Adaptations In May 2014
Bravo announced that it had teamed up with
The Rules of Attraction feature film adaptation writer/director Roger Avary and producer Greg Shapiro to develop a limited-run series based on the novel. The plot will stray from the source material and is described as follows: "Inspired by the book and film of the same name, the high-concept series takes the students and faculty at the fictional Camden College and unravels a murder mystery by telling the same story through 12 different points of view. Children of the 1%-ers live as unhinged and wild adults in a Bret Easton Ellis world with seemingly no rules to hold these privileged few down." Titled
Rules of Attraction, the series will be written by Roger Avary (
The Rules of Attraction,
Beowulf) for Lionsgate TV with Greg Shapiro (
Zero Dark Thirty) serving as an executive producer.
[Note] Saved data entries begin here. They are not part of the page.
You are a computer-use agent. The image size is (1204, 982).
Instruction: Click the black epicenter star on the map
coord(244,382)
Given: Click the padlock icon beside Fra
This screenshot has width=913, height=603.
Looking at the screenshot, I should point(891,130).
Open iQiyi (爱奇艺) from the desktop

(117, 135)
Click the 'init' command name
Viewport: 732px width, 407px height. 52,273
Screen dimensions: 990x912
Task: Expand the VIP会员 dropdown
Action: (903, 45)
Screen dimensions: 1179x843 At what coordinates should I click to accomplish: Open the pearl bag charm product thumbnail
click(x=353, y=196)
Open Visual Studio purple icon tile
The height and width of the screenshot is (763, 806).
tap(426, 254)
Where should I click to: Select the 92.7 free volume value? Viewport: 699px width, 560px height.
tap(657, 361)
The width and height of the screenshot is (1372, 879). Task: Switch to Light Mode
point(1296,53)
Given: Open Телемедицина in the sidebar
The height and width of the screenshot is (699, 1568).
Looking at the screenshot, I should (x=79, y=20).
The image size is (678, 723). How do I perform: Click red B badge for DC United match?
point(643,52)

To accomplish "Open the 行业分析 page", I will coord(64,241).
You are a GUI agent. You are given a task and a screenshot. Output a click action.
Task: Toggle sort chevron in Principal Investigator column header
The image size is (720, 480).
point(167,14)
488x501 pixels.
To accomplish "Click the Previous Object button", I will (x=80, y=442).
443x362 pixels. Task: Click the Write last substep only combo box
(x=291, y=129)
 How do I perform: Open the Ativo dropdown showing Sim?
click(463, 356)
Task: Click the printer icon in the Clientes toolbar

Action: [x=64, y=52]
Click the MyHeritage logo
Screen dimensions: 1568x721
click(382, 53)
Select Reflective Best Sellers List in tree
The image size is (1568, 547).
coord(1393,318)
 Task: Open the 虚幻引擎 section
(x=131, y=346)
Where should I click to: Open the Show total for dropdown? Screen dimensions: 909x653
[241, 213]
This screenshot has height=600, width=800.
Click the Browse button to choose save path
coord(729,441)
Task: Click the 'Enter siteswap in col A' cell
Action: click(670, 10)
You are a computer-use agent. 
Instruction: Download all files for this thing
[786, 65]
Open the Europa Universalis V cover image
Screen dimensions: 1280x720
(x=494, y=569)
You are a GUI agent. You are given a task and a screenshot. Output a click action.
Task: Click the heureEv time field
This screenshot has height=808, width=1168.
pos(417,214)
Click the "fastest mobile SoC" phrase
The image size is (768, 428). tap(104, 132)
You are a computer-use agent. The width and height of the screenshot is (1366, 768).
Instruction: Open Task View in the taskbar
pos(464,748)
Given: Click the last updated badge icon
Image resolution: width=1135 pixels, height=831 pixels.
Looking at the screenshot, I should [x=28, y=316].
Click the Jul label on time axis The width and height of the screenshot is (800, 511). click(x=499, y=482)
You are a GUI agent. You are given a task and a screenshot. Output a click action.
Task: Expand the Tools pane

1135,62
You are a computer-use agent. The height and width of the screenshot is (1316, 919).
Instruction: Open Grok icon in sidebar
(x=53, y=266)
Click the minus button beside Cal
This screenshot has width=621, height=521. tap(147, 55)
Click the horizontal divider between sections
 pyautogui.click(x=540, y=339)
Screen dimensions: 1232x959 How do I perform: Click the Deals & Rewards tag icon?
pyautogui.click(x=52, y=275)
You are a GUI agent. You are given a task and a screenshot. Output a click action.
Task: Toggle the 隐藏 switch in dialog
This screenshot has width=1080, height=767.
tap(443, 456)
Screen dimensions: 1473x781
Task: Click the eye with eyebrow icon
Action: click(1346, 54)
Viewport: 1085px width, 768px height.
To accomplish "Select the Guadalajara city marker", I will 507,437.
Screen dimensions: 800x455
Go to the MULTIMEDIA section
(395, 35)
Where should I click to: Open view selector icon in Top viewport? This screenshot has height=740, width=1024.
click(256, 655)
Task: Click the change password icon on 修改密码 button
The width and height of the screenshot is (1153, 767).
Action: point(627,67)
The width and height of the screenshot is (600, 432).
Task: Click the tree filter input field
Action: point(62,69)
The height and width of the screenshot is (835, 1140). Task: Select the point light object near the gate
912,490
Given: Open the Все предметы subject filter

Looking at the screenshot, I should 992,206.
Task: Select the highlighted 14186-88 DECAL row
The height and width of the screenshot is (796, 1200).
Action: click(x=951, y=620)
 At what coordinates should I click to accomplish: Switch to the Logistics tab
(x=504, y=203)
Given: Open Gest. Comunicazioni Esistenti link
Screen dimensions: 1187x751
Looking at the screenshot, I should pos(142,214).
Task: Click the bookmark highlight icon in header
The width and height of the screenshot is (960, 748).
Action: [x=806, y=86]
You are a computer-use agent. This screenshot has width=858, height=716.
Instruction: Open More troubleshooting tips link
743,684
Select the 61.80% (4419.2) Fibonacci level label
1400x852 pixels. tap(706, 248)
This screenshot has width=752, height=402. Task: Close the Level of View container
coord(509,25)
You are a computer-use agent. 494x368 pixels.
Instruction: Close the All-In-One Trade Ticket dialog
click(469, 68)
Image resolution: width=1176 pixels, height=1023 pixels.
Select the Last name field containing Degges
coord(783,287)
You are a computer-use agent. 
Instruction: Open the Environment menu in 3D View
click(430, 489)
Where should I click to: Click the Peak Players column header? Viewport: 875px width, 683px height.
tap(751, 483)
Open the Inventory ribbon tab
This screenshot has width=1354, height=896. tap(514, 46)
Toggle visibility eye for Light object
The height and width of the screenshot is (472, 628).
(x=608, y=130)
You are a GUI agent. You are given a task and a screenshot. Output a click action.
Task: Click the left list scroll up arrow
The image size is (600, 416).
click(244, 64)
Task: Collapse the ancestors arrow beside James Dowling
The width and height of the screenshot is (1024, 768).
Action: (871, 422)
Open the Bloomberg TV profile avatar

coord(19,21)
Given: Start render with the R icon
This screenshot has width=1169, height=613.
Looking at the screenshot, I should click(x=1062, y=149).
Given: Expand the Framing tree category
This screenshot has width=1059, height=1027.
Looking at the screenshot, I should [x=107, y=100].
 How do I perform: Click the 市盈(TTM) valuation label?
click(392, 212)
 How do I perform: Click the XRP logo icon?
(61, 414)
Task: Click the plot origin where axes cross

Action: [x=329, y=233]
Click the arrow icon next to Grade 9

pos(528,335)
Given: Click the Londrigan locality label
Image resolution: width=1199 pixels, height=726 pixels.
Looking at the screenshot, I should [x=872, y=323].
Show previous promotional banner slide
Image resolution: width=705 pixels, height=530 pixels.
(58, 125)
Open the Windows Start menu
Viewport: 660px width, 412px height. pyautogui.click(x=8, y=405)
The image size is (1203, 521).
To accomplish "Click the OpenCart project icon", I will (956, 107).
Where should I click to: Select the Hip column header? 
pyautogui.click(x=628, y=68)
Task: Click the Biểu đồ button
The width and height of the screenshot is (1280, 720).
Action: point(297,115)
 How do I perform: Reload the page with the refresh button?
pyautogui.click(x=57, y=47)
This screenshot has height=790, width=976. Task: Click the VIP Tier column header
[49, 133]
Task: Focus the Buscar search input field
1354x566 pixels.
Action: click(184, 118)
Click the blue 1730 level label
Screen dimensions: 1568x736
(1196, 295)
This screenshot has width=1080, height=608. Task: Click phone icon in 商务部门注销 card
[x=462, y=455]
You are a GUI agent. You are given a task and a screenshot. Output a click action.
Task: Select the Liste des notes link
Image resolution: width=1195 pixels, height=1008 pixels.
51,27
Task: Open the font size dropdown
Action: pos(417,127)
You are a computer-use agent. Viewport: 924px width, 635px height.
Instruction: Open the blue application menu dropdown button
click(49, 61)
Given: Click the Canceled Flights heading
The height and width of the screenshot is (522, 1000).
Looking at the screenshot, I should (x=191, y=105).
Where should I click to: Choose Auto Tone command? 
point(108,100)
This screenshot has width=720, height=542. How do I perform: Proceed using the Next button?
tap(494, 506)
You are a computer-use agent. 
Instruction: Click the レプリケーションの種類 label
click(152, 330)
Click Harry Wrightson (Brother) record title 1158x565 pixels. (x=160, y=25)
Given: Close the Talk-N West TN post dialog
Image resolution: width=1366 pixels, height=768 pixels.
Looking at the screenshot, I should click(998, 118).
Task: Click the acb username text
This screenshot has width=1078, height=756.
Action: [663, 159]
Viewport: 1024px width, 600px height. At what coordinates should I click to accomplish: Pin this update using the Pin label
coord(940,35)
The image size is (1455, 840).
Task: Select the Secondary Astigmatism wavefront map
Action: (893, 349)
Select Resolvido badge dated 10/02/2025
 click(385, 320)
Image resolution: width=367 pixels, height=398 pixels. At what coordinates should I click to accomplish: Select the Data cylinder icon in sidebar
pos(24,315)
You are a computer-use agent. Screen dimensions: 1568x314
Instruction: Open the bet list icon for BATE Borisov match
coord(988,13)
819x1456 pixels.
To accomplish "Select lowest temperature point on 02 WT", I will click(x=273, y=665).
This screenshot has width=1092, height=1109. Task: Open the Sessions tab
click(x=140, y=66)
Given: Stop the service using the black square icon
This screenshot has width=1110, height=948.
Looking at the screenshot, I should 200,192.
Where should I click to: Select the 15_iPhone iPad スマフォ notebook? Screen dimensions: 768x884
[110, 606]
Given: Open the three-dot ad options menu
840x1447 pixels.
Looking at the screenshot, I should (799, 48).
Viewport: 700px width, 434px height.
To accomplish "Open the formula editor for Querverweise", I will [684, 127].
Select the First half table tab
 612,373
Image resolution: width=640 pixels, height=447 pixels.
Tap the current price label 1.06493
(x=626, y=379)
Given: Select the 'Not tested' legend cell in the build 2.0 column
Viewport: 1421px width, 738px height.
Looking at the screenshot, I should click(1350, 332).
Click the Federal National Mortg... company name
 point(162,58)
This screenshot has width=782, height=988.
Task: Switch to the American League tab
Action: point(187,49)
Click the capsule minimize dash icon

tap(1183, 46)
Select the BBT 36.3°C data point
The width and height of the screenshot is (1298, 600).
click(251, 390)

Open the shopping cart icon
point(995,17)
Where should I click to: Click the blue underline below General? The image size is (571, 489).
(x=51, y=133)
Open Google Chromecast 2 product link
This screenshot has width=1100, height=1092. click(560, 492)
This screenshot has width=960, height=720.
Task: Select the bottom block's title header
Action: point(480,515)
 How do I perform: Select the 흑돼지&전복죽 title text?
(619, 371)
In a 2013 interview with
Film School Rejects, Ellis stated that he doesn't think the original
American Psycho "really works as a film":
American Psycho I also don't think really works as a film. The movie is fine, but I think that book is unadaptable because it's about consciousness, and you can't really shoot that sensibility. Also, you have to make a decision whether Patrick Bateman kills people or doesn't. Regardless of how [director]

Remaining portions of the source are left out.